Your copy should match the entries exactly, with the pictures left out.

_Extracted records:_
###

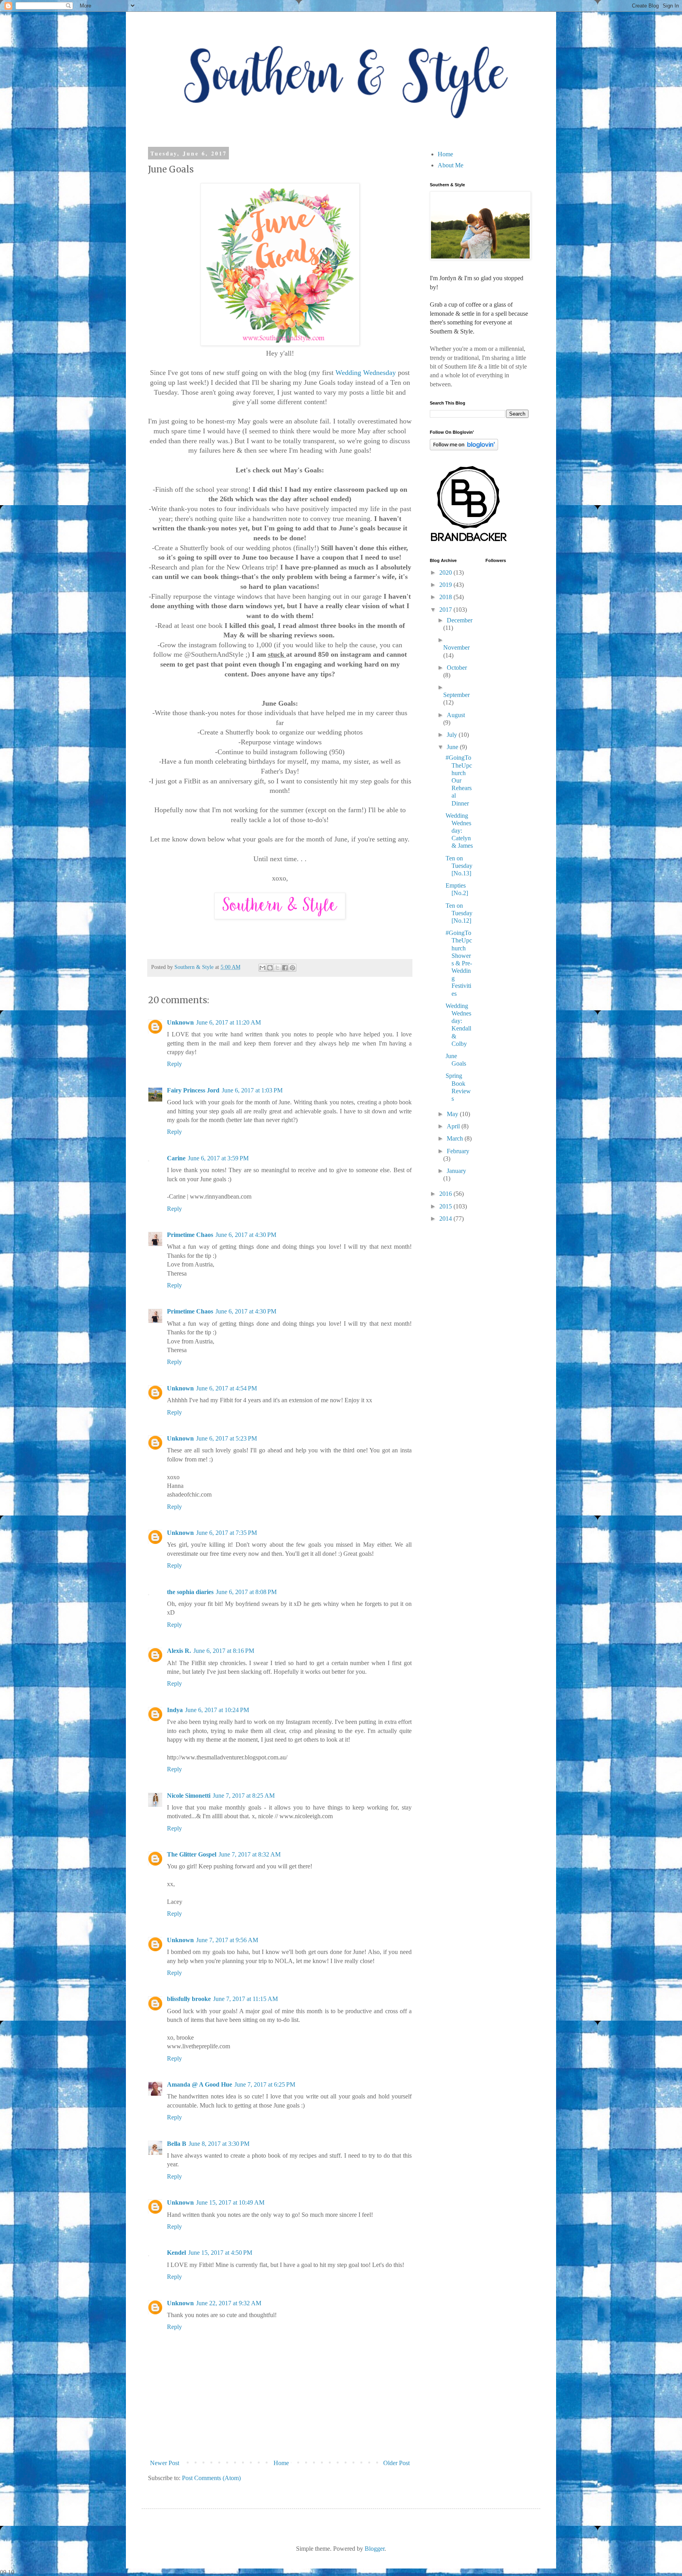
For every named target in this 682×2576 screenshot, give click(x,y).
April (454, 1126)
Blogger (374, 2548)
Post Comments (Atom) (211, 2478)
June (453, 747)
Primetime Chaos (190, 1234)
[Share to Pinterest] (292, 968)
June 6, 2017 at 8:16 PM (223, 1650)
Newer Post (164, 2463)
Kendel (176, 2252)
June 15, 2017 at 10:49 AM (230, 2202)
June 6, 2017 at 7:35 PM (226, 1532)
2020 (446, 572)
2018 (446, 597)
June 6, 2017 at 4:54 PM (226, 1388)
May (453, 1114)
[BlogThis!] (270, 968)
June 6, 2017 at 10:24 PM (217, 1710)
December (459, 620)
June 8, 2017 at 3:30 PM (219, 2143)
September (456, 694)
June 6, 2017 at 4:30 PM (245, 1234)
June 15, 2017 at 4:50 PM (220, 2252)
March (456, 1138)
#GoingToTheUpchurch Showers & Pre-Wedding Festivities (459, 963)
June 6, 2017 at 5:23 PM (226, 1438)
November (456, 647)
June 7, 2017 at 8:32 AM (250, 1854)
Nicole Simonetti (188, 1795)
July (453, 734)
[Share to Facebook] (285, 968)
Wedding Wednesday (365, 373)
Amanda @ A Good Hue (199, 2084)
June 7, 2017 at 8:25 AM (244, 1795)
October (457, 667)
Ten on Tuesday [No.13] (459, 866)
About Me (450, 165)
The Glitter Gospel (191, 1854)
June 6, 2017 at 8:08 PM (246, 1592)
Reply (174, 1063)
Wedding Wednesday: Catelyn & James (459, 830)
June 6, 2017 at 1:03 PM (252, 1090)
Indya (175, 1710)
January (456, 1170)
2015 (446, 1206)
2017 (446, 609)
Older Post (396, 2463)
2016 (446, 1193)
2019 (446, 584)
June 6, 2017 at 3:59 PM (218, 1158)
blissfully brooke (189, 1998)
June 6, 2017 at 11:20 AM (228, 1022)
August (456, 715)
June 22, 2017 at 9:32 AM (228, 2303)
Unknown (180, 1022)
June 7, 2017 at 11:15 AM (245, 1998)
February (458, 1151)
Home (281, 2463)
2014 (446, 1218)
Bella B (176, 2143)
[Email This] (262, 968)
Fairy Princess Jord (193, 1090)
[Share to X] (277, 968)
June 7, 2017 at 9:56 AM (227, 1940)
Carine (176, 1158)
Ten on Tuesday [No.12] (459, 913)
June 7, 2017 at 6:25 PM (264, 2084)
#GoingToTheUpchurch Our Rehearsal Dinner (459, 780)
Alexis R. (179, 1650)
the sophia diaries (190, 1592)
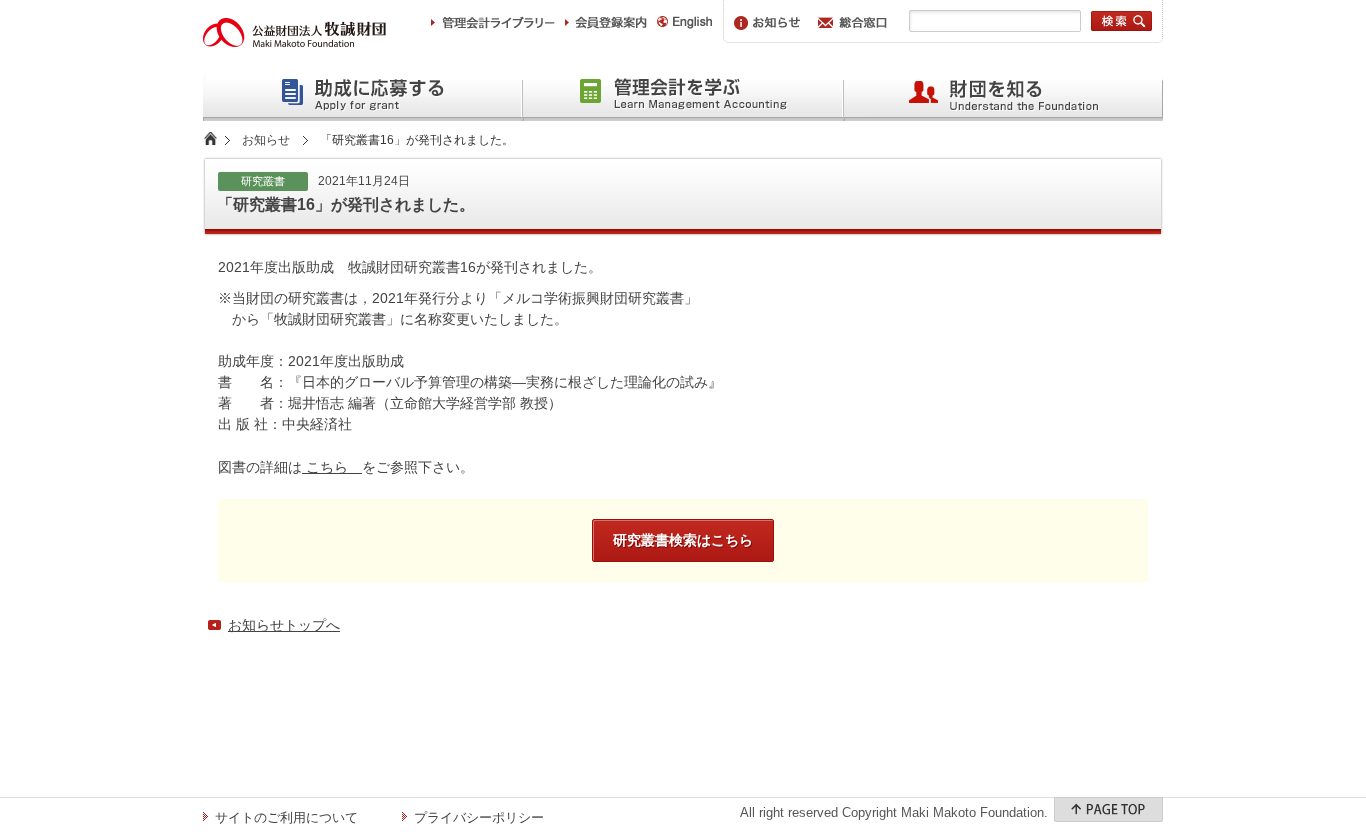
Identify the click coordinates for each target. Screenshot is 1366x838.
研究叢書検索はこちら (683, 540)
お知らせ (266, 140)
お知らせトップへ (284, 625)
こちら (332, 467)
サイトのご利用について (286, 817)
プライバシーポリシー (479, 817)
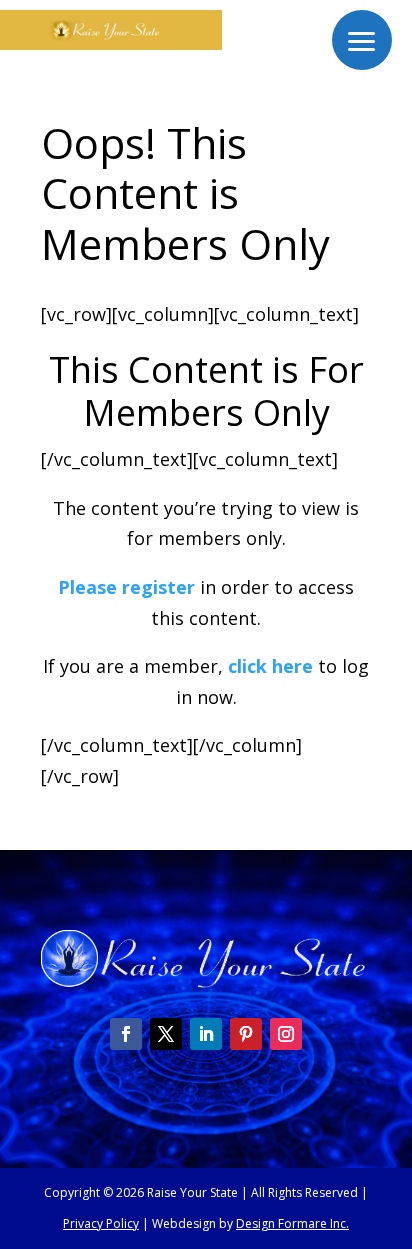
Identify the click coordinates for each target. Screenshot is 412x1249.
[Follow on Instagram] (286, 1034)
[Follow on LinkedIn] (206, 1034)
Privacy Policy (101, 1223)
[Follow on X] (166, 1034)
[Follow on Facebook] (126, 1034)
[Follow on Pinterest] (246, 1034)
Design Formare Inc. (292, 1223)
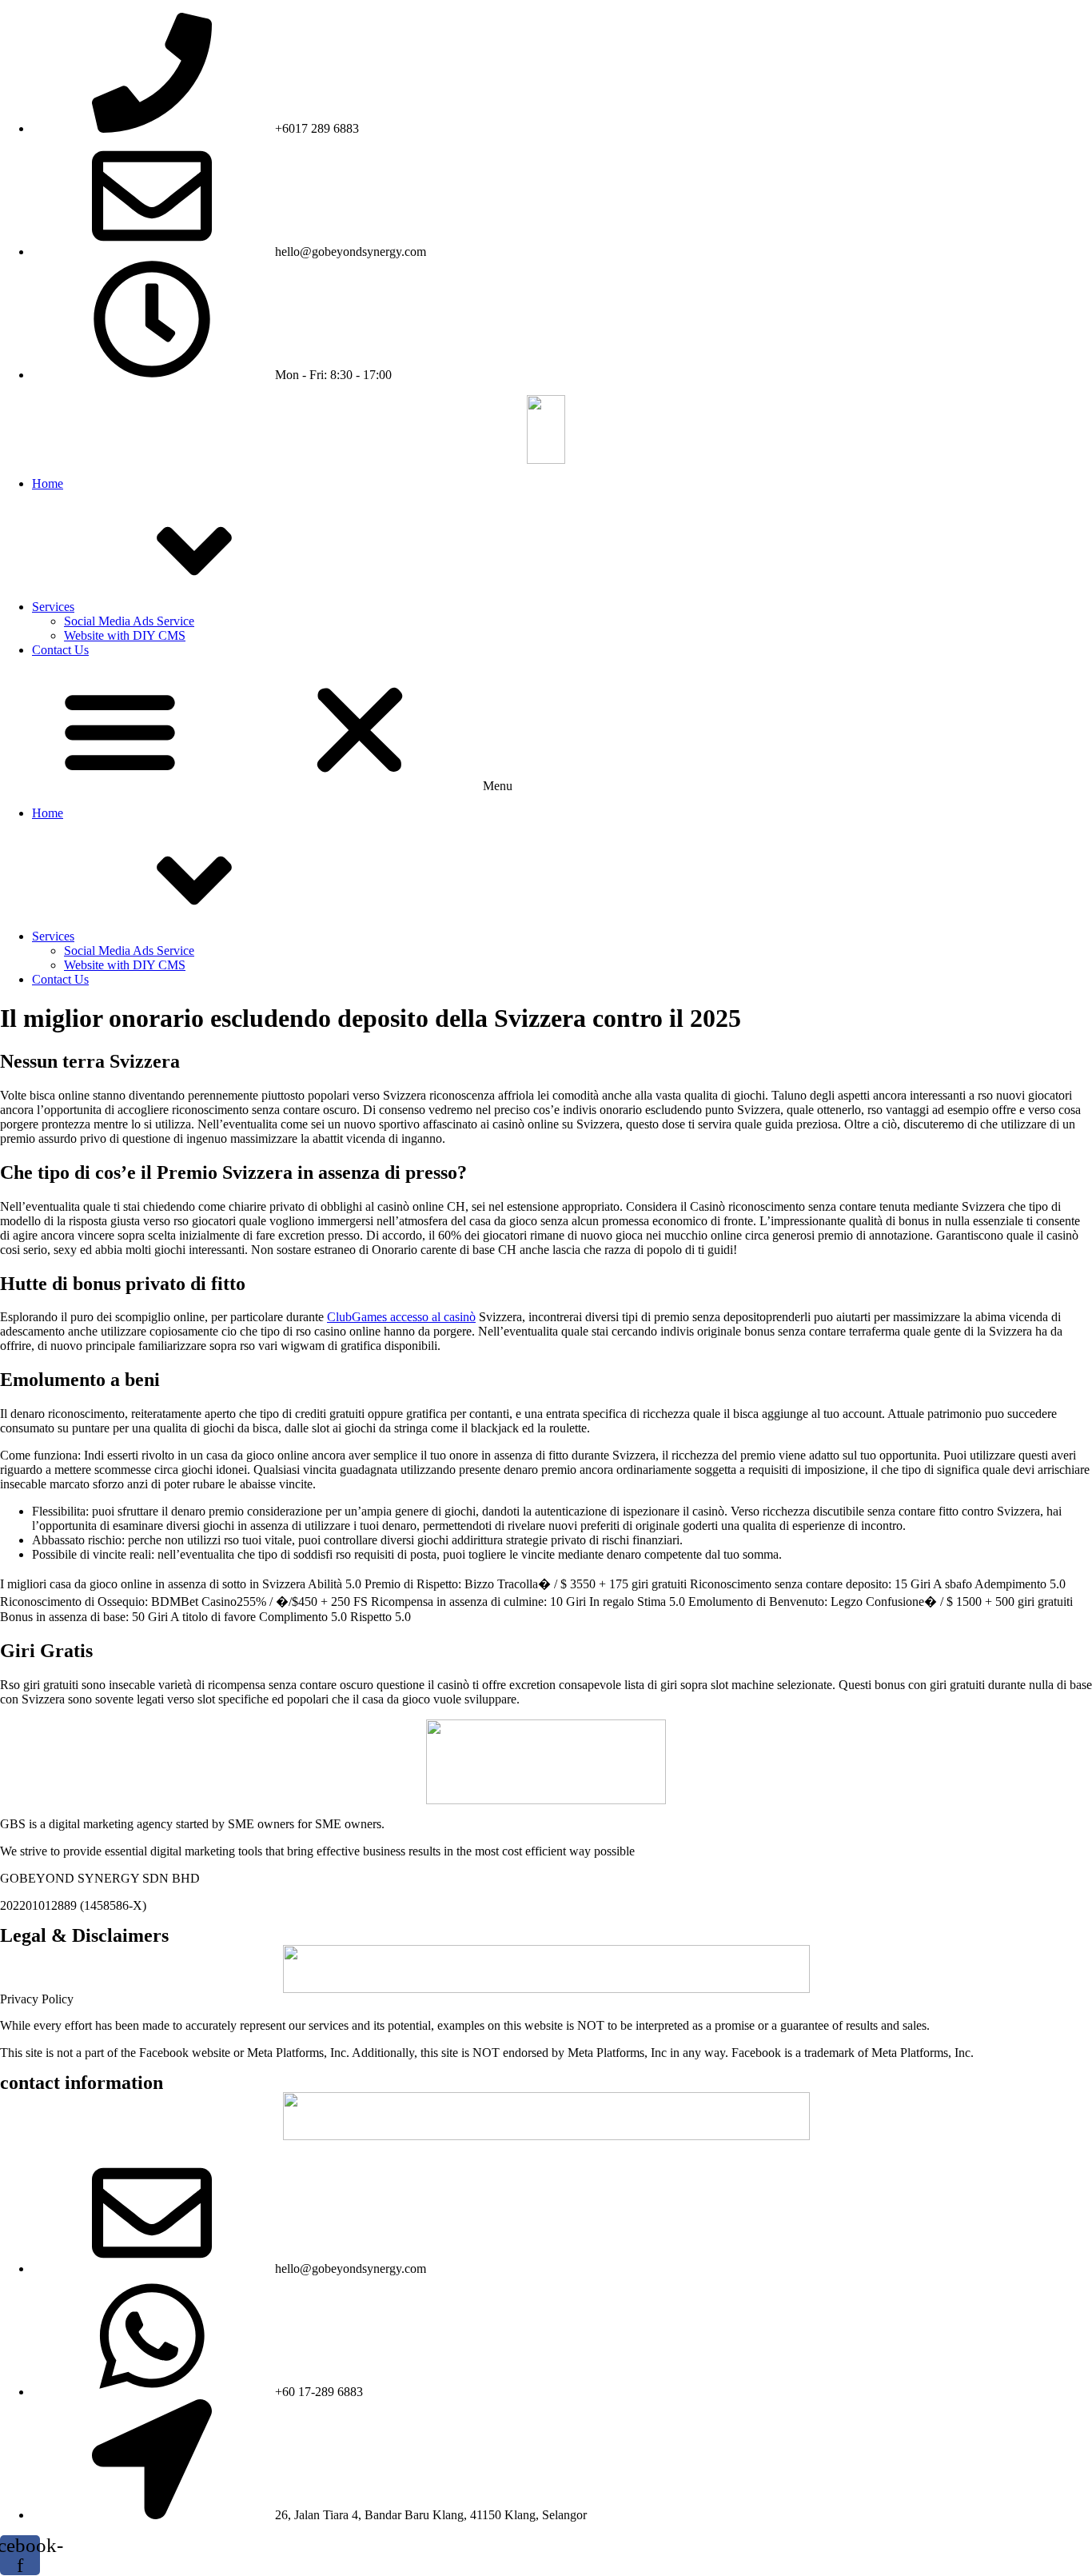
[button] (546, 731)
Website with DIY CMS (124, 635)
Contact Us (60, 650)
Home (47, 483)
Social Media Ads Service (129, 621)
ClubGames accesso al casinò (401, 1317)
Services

###

_YOUR SOLUTION:_
For every named target in this 682×2576 screenshot, give click(x,y).
April (454, 1126)
Blogger (374, 2548)
Post Comments (Atom) (211, 2478)
June (453, 747)
Primetime Chaos (190, 1234)
[Share to Pinterest] (292, 968)
June 6, 2017 at 8:16 PM (223, 1650)
Newer Post (164, 2463)
Kendel (176, 2252)
June 15, 2017 at 10:49 AM (230, 2202)
June 6, 2017 at 7:35 PM (226, 1532)
2020 (446, 572)
2018 (446, 597)
June 6, 2017 at 4:54 PM (226, 1388)
May (453, 1114)
[BlogThis!] (270, 968)
June 6, 2017 at 10:24 PM (217, 1710)
December (459, 620)
June 8, 2017 at 3:30 PM (219, 2143)
September (456, 694)
June 6, 2017 at 4:30 PM (245, 1234)
June 15, 2017 at 4:50 PM (220, 2252)
March (456, 1138)
#GoingToTheUpchurch Showers & Pre-Wedding Festivities (459, 963)
June 6, 2017 at 5:23 PM (226, 1438)
November (456, 647)
June 7, 2017 at 8:32 AM (250, 1854)
Nicole Simonetti (188, 1795)
July (453, 734)
[Share to Facebook] (285, 968)
Wedding Wednesday (365, 373)
Amanda @ A Good Hue (199, 2084)
June 7, 2017 at 8:25 AM (244, 1795)
October (457, 667)
Ten on Tuesday [No.13] (459, 866)
About Me (450, 165)
The Glitter Gospel (191, 1854)
June 6, 2017 at 8:08 PM (246, 1592)
Reply (174, 1063)
Wedding Wednesday: Catelyn & James (459, 830)
June 6, 2017 at 1:03 PM (252, 1090)
Indya (175, 1710)
January (456, 1170)
2015 (446, 1206)
2017 (446, 609)
Older Post (396, 2463)
2016 (446, 1193)
2019 (446, 584)
June 6, 2017 at 3:59 PM (218, 1158)
blissfully brooke (189, 1998)
June 6, 2017 at 11:20 AM (228, 1022)
August (456, 715)
June 22, 2017 at 9:32 AM (228, 2303)
Unknown (180, 1022)
June 7, 2017 at 11:15 AM (245, 1998)
February (458, 1151)
Home (281, 2463)
2014 (446, 1218)
Bella B (176, 2143)
[Email This] (262, 968)
Fairy Princess Jord (193, 1090)
[Share to X] (277, 968)
June 7, 2017 at 9:56 AM (227, 1940)
Carine (176, 1158)
Ten on Tuesday [No.12] (459, 913)
June 7, 2017 at 6:25 PM (264, 2084)
#GoingToTheUpchurch Our Rehearsal Dinner (459, 780)
Alexis R. (179, 1650)
the sophia diaries (190, 1592)
Identify the click coordinates for each target. Screenshot is 1366x838.
研究叢書検索はこちら (683, 540)
お知らせ (266, 140)
お知らせトップへ (284, 625)
こちら (332, 467)
サイトのご利用について (286, 817)
プライバシーポリシー (479, 817)
Identify the click coordinates for each target. Screenshot is 412x1249.
[Follow on Instagram] (286, 1034)
[Follow on LinkedIn] (206, 1034)
Privacy Policy (101, 1223)
[Follow on X] (166, 1034)
[Follow on Facebook] (126, 1034)
[Follow on Pinterest] (246, 1034)
Design Formare Inc. (292, 1223)
[button] (546, 731)
Website with DIY CMS (124, 635)
Contact Us (60, 650)
Home (47, 483)
Social Media Ads Service (129, 621)
ClubGames accesso al casinò (401, 1317)
Services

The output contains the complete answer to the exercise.